--- begin ---
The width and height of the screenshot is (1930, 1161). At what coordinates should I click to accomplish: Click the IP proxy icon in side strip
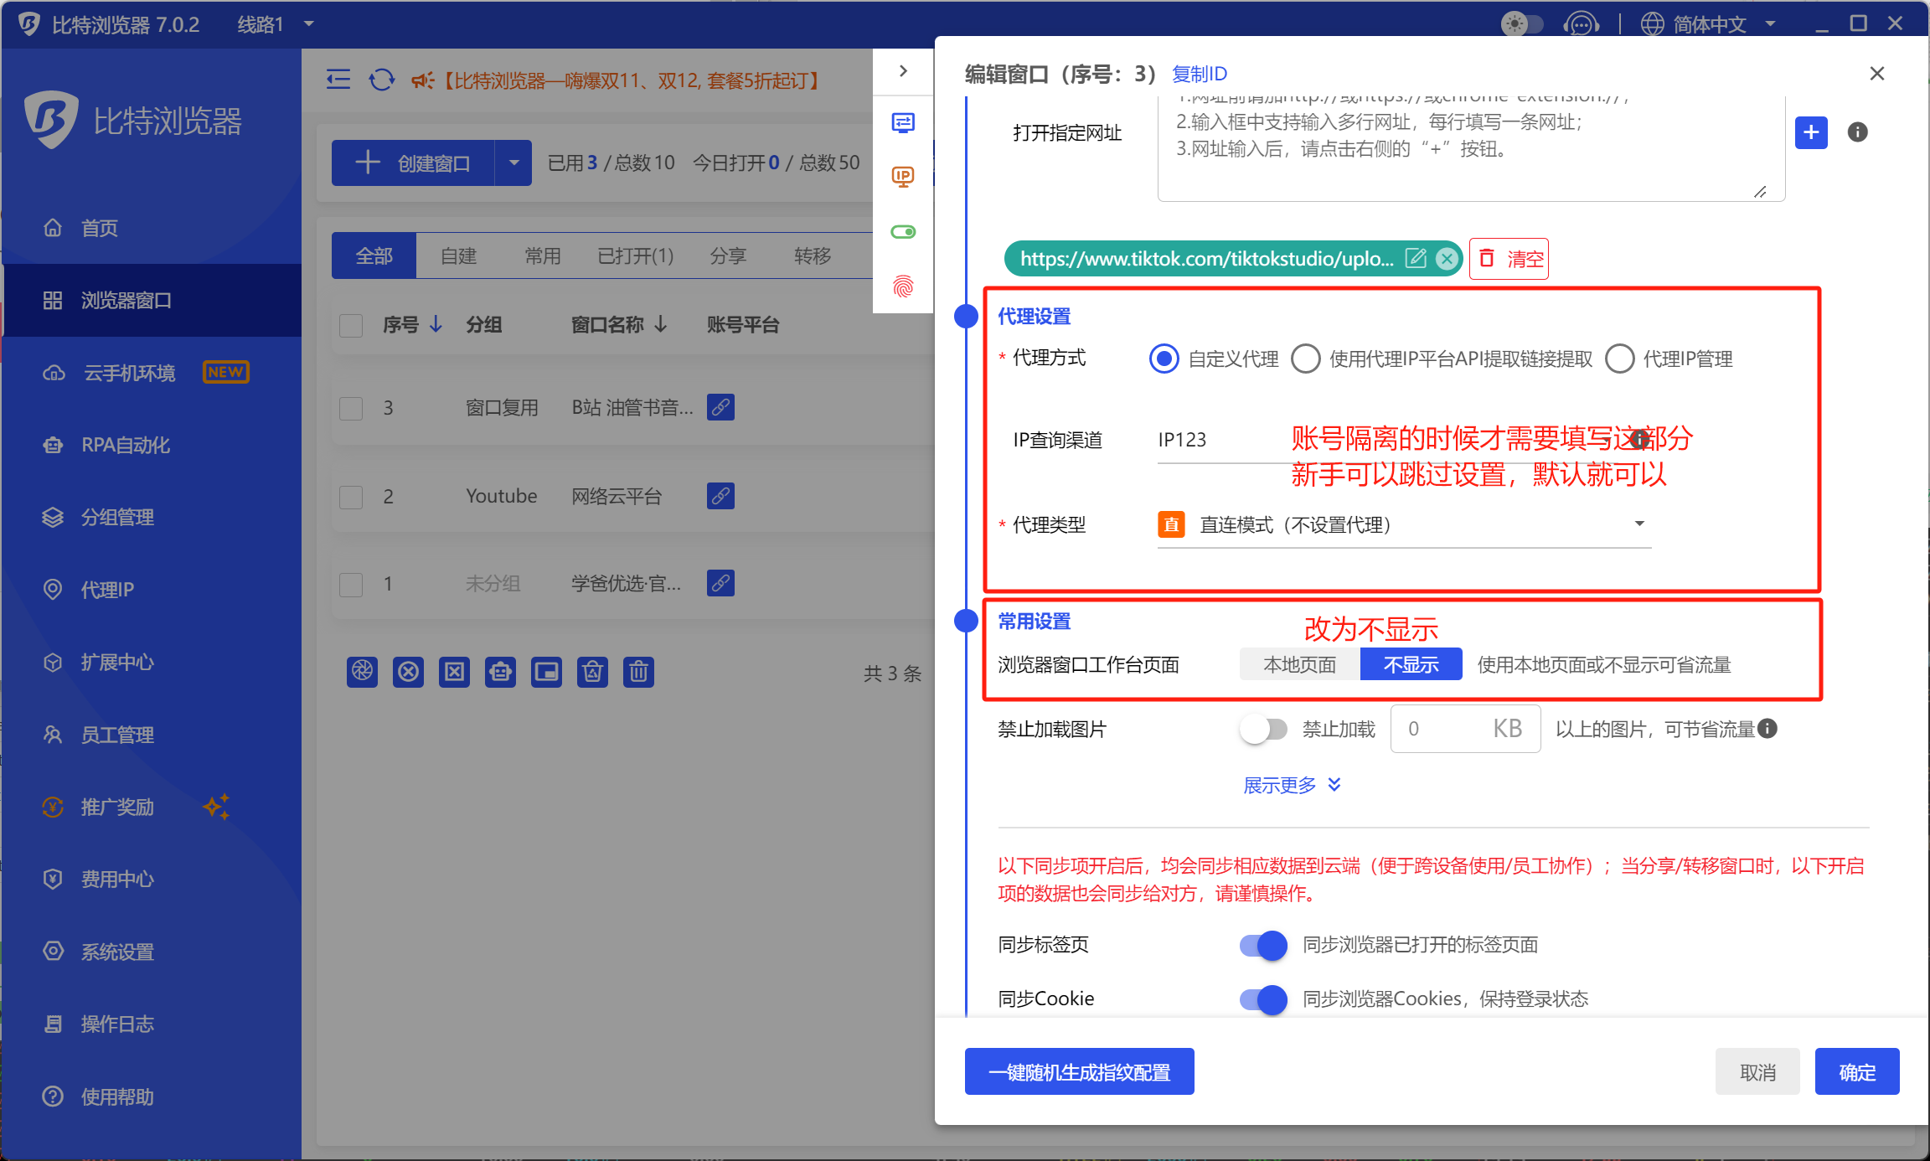click(x=903, y=177)

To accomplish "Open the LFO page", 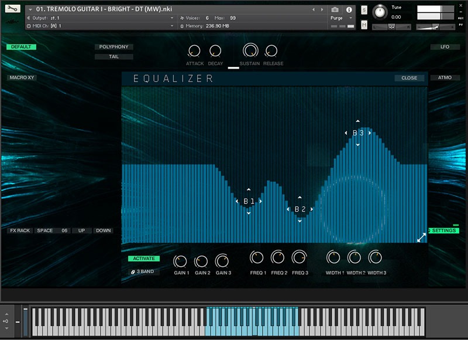I will tap(445, 47).
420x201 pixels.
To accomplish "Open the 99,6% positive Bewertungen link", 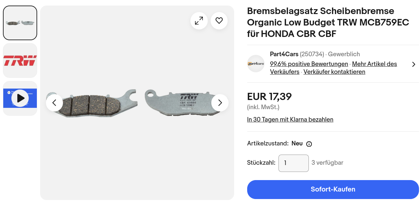I will 309,64.
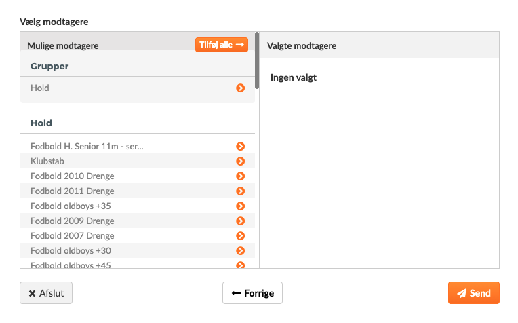518x323 pixels.
Task: Click the Fodbold 2007 Drenge row
Action: [138, 235]
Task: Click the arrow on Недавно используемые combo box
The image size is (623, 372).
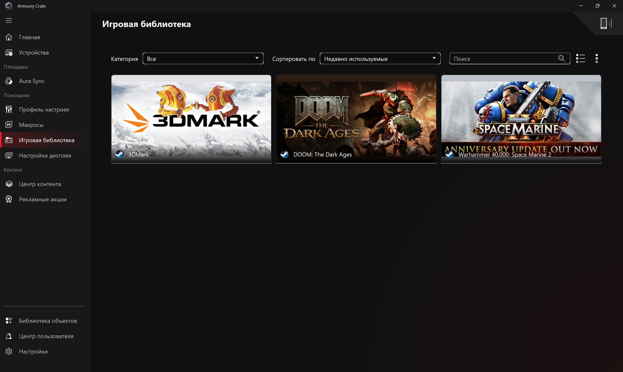Action: (x=434, y=58)
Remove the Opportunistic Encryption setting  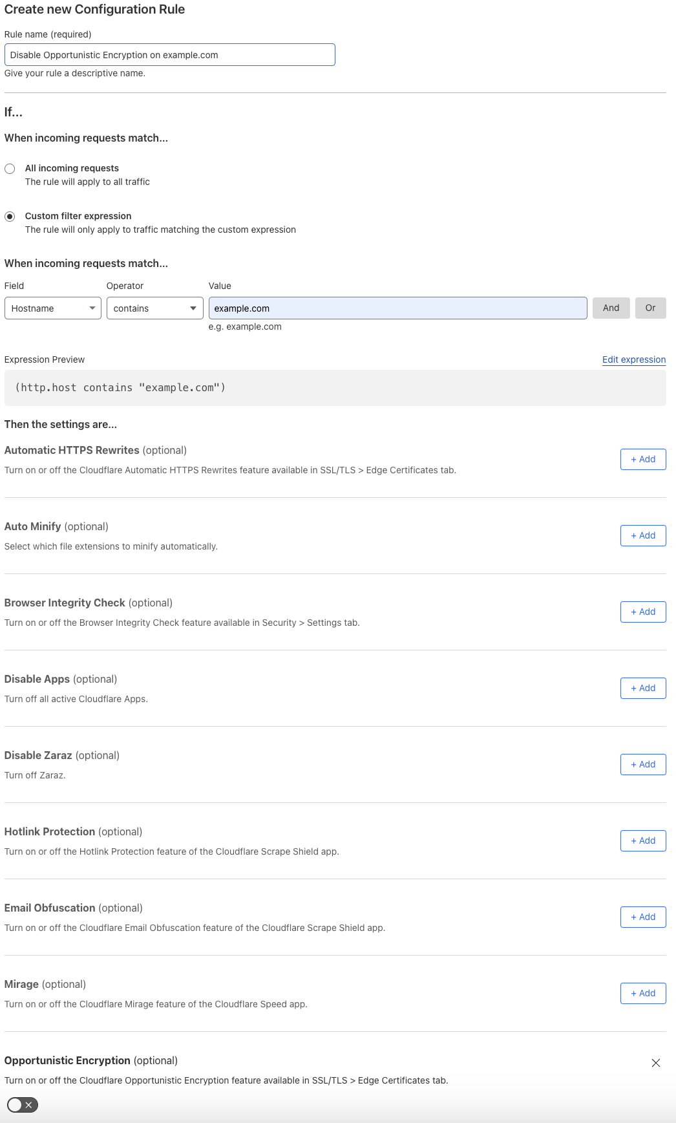pyautogui.click(x=656, y=1063)
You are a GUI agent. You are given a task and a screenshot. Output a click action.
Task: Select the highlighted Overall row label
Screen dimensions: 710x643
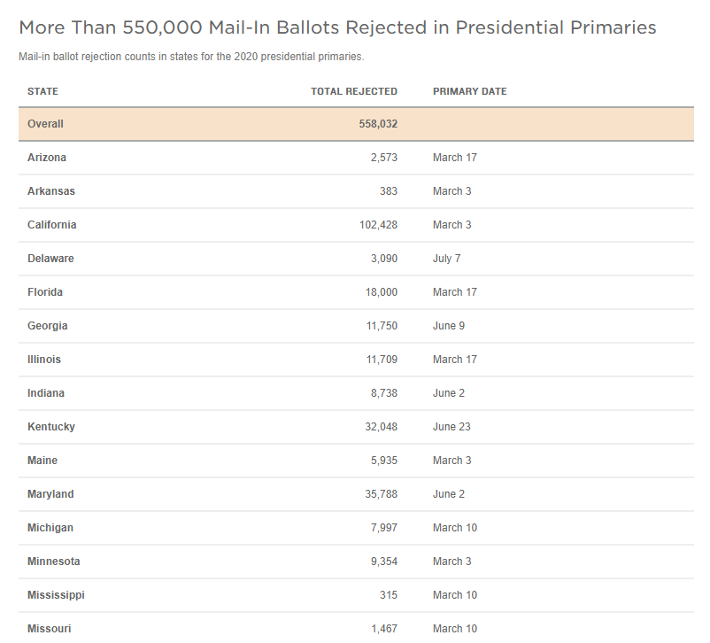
--- end ---
▸ The request
Reproduce word for word the part of the entries that opens with the line containing "You are a GUI" and closes at the end of the entries. Leave the pictures out of your answer.

▸ Solution to the exercise
You are a GUI agent. You are given a task and a screenshot. Output a click action.
Task: Select the highlighted Overall row label
Screen dimensions: 710x643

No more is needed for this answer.